Why India Missed the Manufacturing Bus: Revisiting the ‘Dutch Disease’ Argument

Why India Missed the Manufacturing Bus: Revisiting the ‘Dutch Disease’ Argument

Despite starting the 20th century from economic positions comparable to several East Asian economies, India’s development trajectory has diverged sharply. Countries such as China and South Korea built large, competitive manufacturing sectors that powered growth, exports and employment. India, by contrast, saw manufacturing’s share of GDP stagnate — and, in recent years, lose ground to services. Why did industrialisation fail to take off?

In a recent discussion of his book “A Sixth of Humanity”, economist “Arvind Subramanian” offered one explanation: India may have suffered a form of “Dutch disease”, not from natural resources, but from its own policy choices.

The puzzle of India’s stalled industrialisation

Manufacturing has long been central to structural transformation. It absorbs surplus labour, raises productivity, and creates export capacity. China and South Korea followed this path decisively. India did not.

Instead, manufacturing’s share of GDP remained broadly flat for decades, while services expanded rapidly. This unusual leapfrogging — from agriculture to services — left a large section of India’s workforce stuck in low-productivity employment, with limited wage growth.

What is the Dutch disease?

The “Dutch disease” describes a situation where a boom in one sector harms others through price and wage effects. The term originated in the Netherlands after the discovery of the Groningen gas fields in 1959. Gas exports raised wages and appreciated the currency, making Dutch manufacturing less competitive both at home and abroad.

The logic is simple:

  • A booming sector bids up wages across the economy.
  • Higher incomes raise domestic prices.
  • The currency (or real exchange rate) appreciates.
  • Manufacturing exports become expensive, while imports become cheaper.

The result is deindustrialisation — not because manufacturing is unviable in principle, but because it is priced out.

Applying Dutch disease to India’s public sector

Subramanian extends this framework to India’s large public sector. Instead of a natural resource boom, India experienced relatively high and stable government salaries.

The argument runs as follows: public sector wages pulled workers away from manufacturing, raised economy-wide wages and prices, and made Indian manufacturing uncompetitive at its existing levels of productivity. Even without a nominal currency appreciation, domestic price inflation would appreciate the “real” exchange rate, increasing imports and hurting local industry.

In this view, the Indian State inadvertently crowded out manufacturing through its wage-setting power.

The limits of this explanation

There is an important conceptual problem. The Dutch disease was designed to analyse windfalls — unexpected discoveries of oil or gas — not deliberate policy decisions by democratic governments. A natural resource endowment and a politically chosen public sector wage structure are fundamentally different phenomena.

Still, one could argue that outcomes matter more than origins: if both raise wages and prices, both can hurt manufacturing. But this only shifts the question, rather than settling it.

If wages were high, why didn’t technology respond?

Turning the argument around reveals a deeper puzzle. Economic theory suggests that high wages should encourage firms to innovate.

The idea of “induced innovation” holds that labour scarcity and rising wages push firms to adopt labour-saving technologies. Historian Sir John Habakkuk argued that Britain’s early industrialisation was driven by high wages. Economist Robert C. Allen similarly shows that Britain’s wage structure made mechanisation profitable, triggering the Industrial Revolution.

More recently, Nobel laureate Daron Acemoglu has argued that ageing, high-wage economies like Germany, Japan and South Korea used automation to raise productivity, while labour-abundant economies did not.

If public sector wages in India were high, why did manufacturing not respond with technological upgrading?

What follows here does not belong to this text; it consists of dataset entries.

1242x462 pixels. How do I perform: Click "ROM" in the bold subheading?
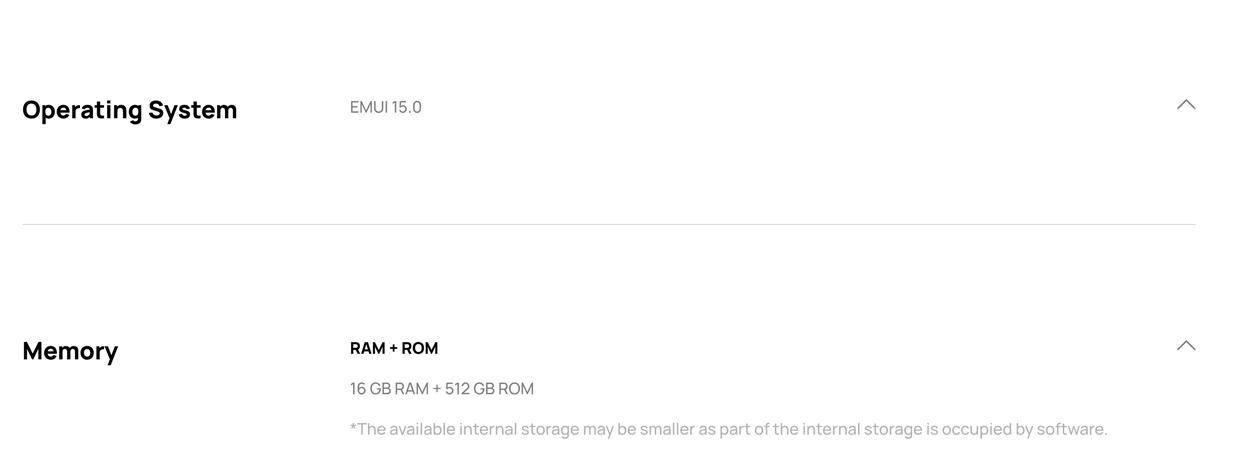pyautogui.click(x=420, y=348)
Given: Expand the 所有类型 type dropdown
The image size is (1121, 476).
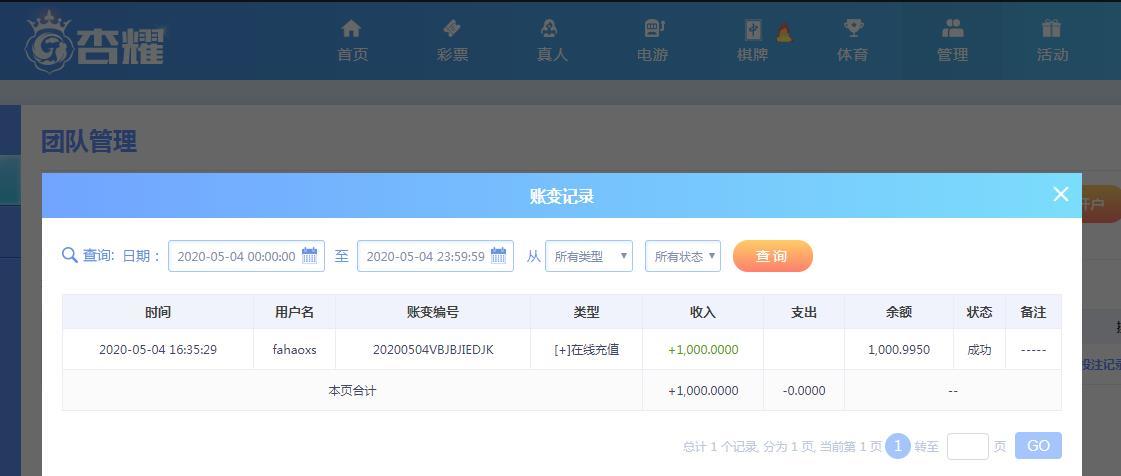Looking at the screenshot, I should coord(588,256).
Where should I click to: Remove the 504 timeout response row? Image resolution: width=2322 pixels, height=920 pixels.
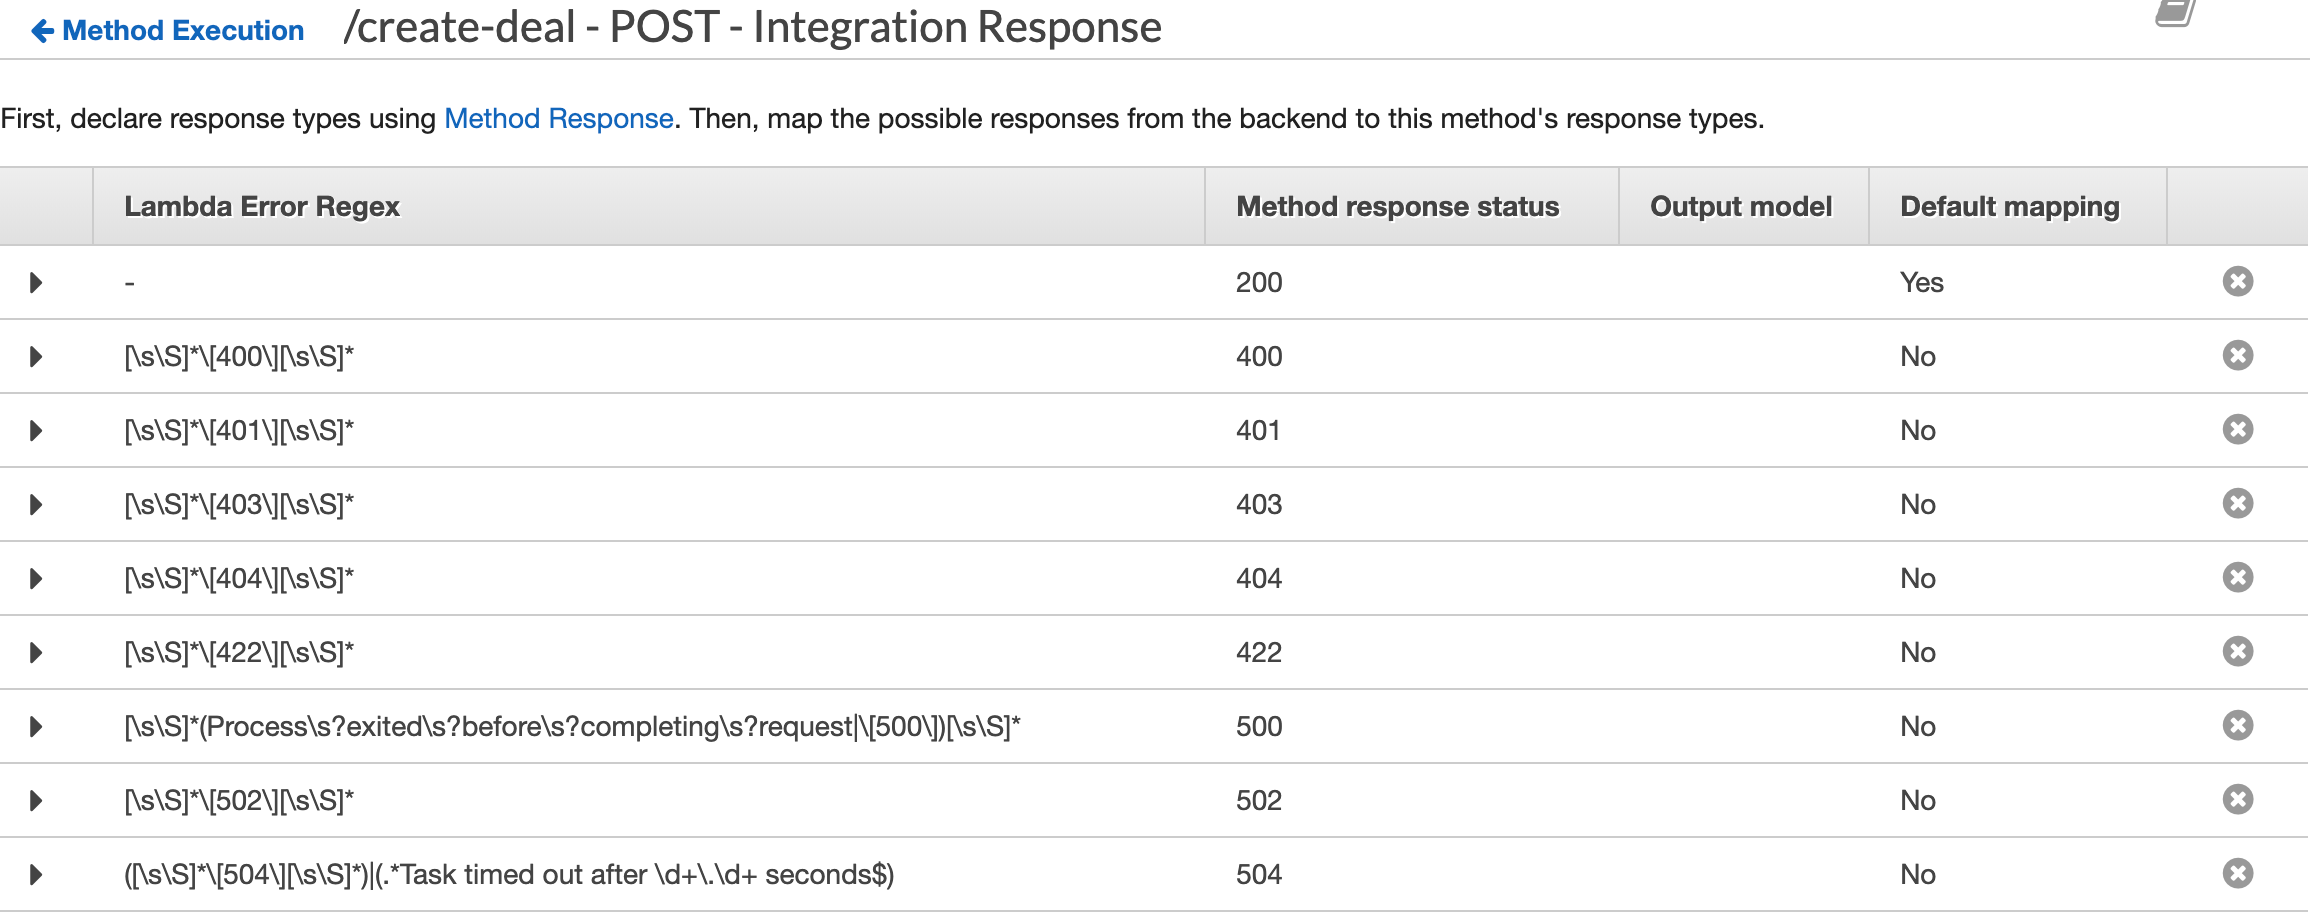pyautogui.click(x=2237, y=874)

Cheap labour and technological stagnation

One possible answer is that Indian manufacturing became reliant on abundant, cheap labour rather than investing in productivity-enhancing technology. Even as markets expanded and the State retreated in many areas, private sector growth did not translate into sustained wage growth.

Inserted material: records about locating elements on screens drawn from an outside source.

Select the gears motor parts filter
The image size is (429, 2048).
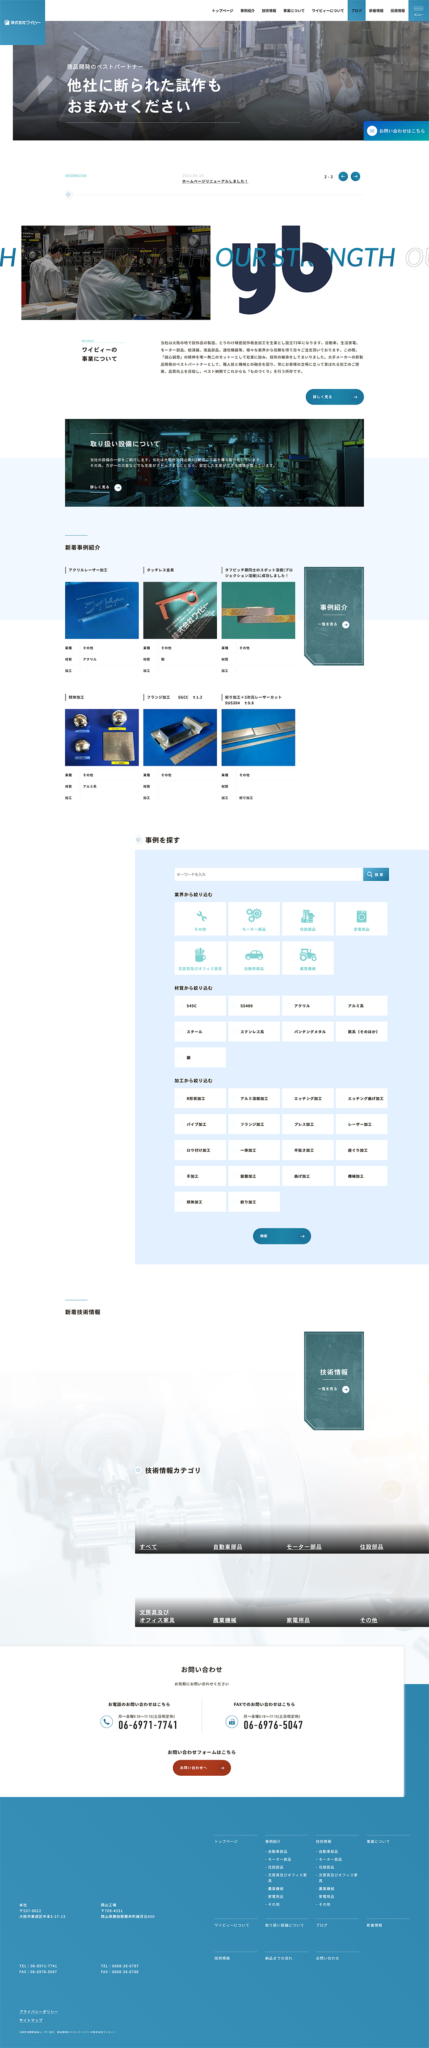[x=254, y=919]
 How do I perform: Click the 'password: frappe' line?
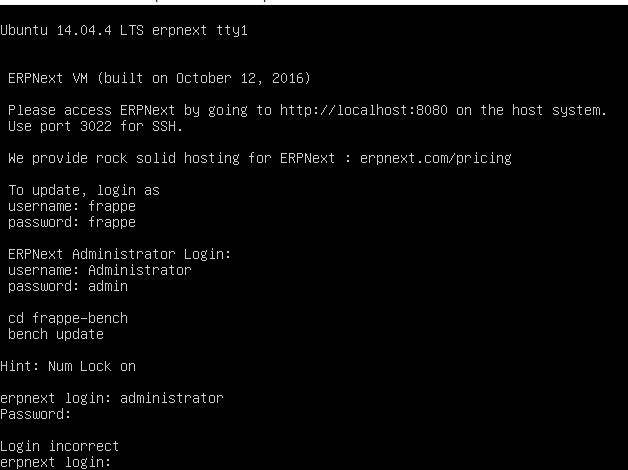[x=72, y=222]
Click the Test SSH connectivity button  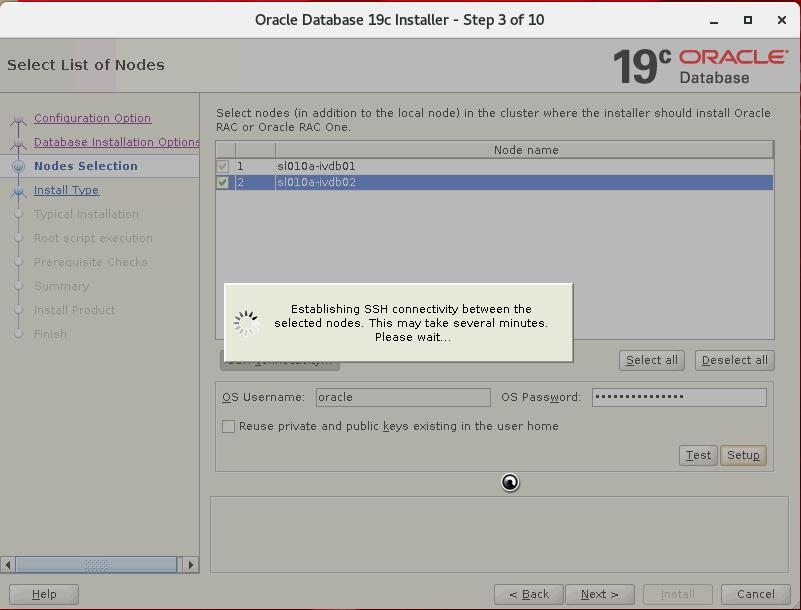(698, 455)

This is visible even in India’s celebrated services sector. Entry-level salaries in major IT firms have barely risen since the early 2000s. Many of India’s new-age platforms — from food delivery to ride-hailing — rely less on technological breakthroughs than on vast pools of low-paid labour.

A different diagnosis of India’s development trap

If public sector wages once kept wages relatively high, the failure lies not in wage policy alone but in the absence of sustained technological change. The central question is whether Indian manufacturing was constrained by regulation and state intervention — or whether it chose a low-wage, low-productivity path because cheap labour was always available.

The answer matters for policy today. If stagnation came from distorted incentives, reform must focus on technology adoption, skills, and productivity growth — not wage suppression. Without that shift, India risks remaining stuck between a high-growth services enclave and a vast workforce excluded from its gains.

The Dutch disease lens may illuminate part of India’s story. But the deeper challenge lies in explaining why high wages did not trigger the innovation that industrialisation demands.

Originally written on December 26, 2025 and last modified on December 26, 2025.